Comment by Al-Khwarizmi
6 days ago
With bag of words, the representation of a word is a vector whose dimension is the dictionary size, all components are zeros except for the component corresponding to that word, which is one.
This is not good to train neural networks (because they like to be fed dense, continuous data, not sparse and discrete) and it treats each word as an atomic entity without dealing with relationships between them (you don't have a way to know that the wprds "plane" and "airplane" are more related than "plane" and "dog").
With word embeddings, you get a space of continuous vectors with a predefined (lower) number of dimensions. This is more useful to serve as input or training data to neural networks, and it is a representation of the meaning space ("plane" and "airplane" will have very similar vectors, while the one for "dog" will be different) which opens up a lot of possibilities to make models and systems more robust.
Also important to note that in a Transformer-based LLM, embeddings are more than just a way of representing the input words. Embeddings are what pass through the transformer, layer by layer, and get transformed by it.

§ Exercise 1:
Answer these from the comment on bag of words and word embeddings:
(a) In a bag-of-words vector, what value does the component corresponding to the word have?
(b) Which word is said to get a vector different from those of "plane" and "airplane"?
(c) In a Transformer-based LLM, what passes through the transformer layer by layer?
§ Exercise 2: Take the comment on bag of words and word embeddings further, picking up after its final sentence.
The records have nothing to do with this.

(Pixel coordinate grounding data)
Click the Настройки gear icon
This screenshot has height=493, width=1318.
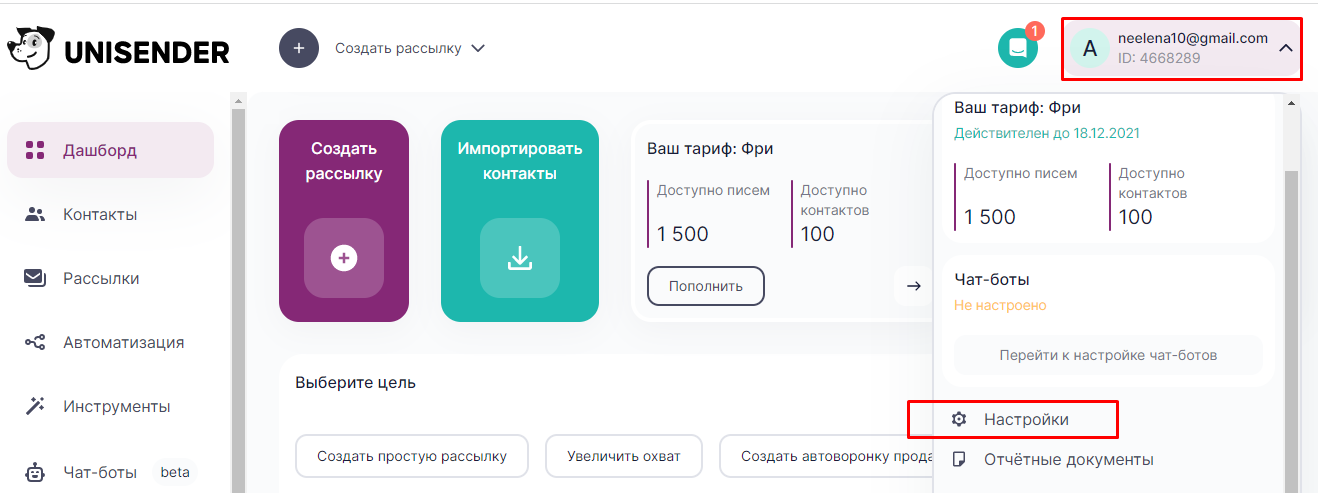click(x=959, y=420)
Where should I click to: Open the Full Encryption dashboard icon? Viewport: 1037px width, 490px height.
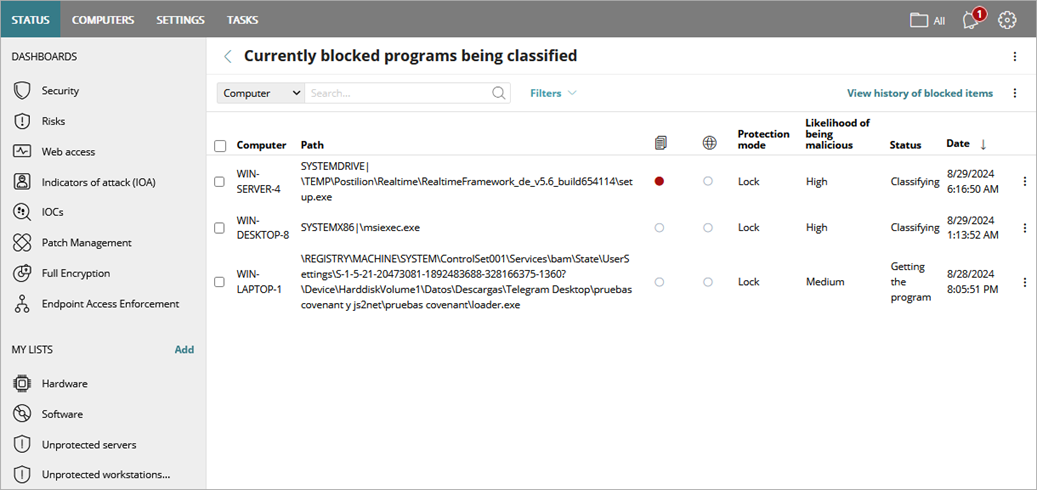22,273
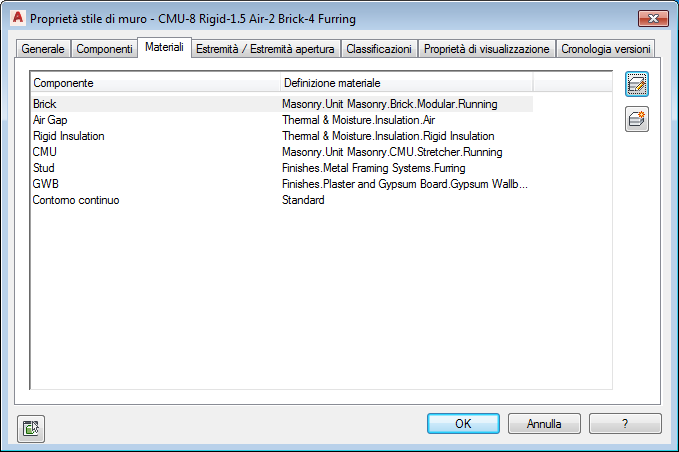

§ Answer box 1:
(a) One.
(b) "dog".
(c) Embeddings.

§ Answer box 2:
The size of the embedding space (number of vector dimensions) is therefore larger than needed to just represent word meanings - it needs to be large enough to also be able to represent the information added by these layer-wise transformations.
The way I think of these transformations, but happy to be corrected, is more a matter of adding information rather than modifying what is already there, so conceptually the embeddings will start as word embeddings, then maybe get augmented with part-of-speech information, then additional syntactic/parsing information, and semantic information, as the embedding gets incrementally enriched as it is "transformed" by successive layers.
> The way I think of these transformations, but happy to be corrected, is more a matter of adding information rather than modifying
This is very much the case considering the residual connections within the model. The final representation can be expressed as a sum of representations from N layers, where the N-th representation is a function of N-1-th.